Encoding issue with surname data #1

Closed AaronGullickson closed 5 years ago

AaronGullickson commented 5 years ago

There is some kind of encoding issues with some of the additional surname data added in commit 4957287ed3286a6bb187643fdb96f9db205f083b that is causing problems when the final data is loaded into MHQ. I have disabled surname sampling at the moment to allow for finishing other projects, but I will need to look at this and fix it eventually.

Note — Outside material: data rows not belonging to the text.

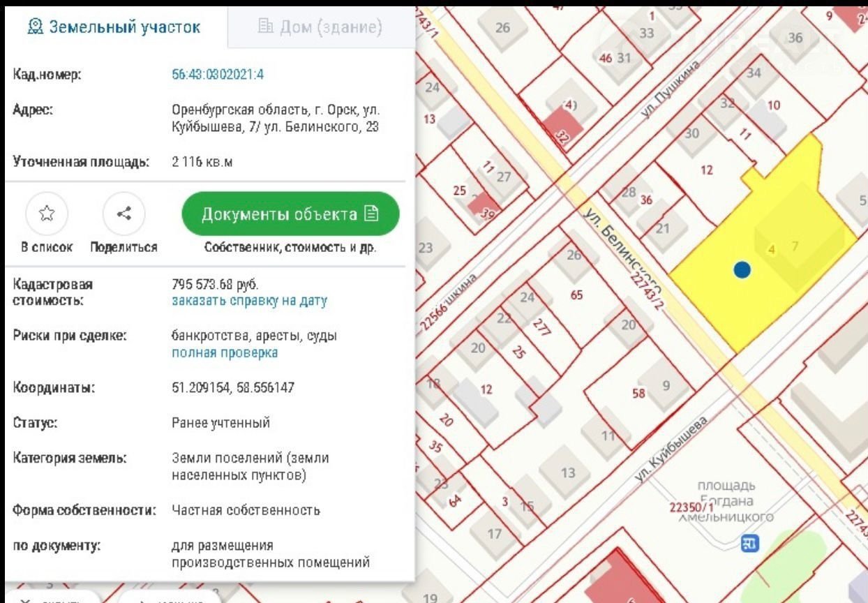The image size is (868, 603).
Task: Open the полная проверка link
Action: pyautogui.click(x=224, y=353)
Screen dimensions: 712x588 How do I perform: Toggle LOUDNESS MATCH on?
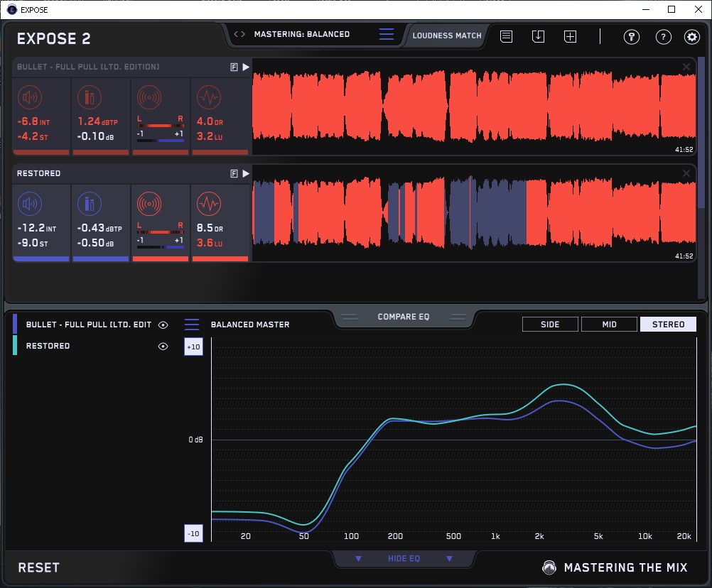pos(447,35)
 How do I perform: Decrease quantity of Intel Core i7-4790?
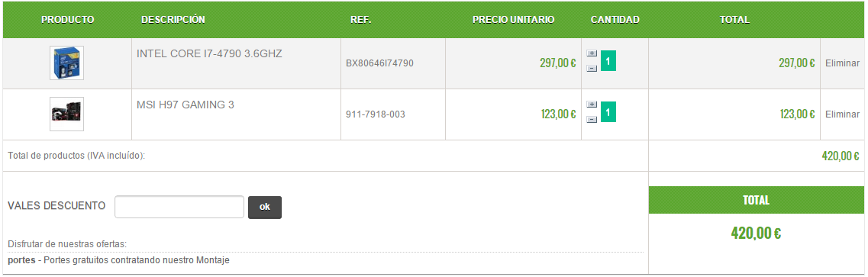click(592, 68)
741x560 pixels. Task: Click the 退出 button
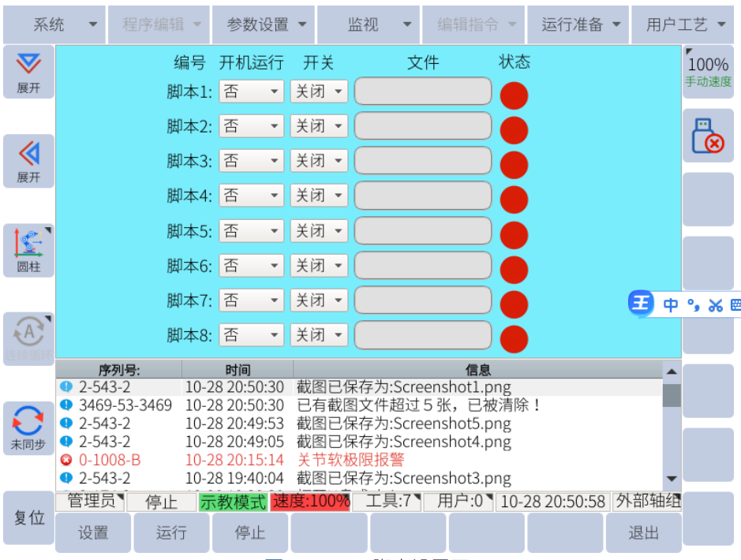click(x=643, y=533)
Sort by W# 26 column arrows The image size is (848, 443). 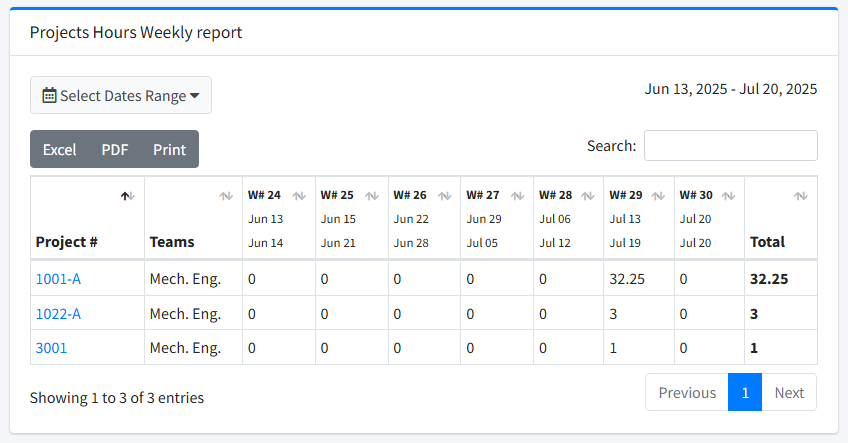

AaronGullickson commented 5 years ago

From the file command:

bayes:additional_surnames aarong$ file *
names_burmese.txt:   ASCII text, with CRLF line terminators
names_israeli.txt:   ISO-8859 text, with CRLF line terminators
names_jewish.txt:    ASCII text, with CRLF line terminators
names_malay.txt:     ASCII text, with CRLF line terminators
names_mongolian.txt: UTF-8 Unicode (with BOM) text, with CRLF line terminators
names_persian.txt:   ASCII text, with CRLF line terminators
names_thai.txt:      ASCII text, with CRLF line terminators

The problem appears to be names_israeli.txt which is ISO-8859.

AaronGullickson commented 5 years ago

In commit 5acada3c89933ecb5c7e1a017b04c0320191c644, I have converted the offending file to UTF8 and re-ran get_surnames.R to get a new surname dataset for sampling. I will leave this open until I have a chance to really test it out after HPG stuff is done.

AaronGullickson commented 5 years ago

I have now checked and changing the encoding seems to have resolved this issue.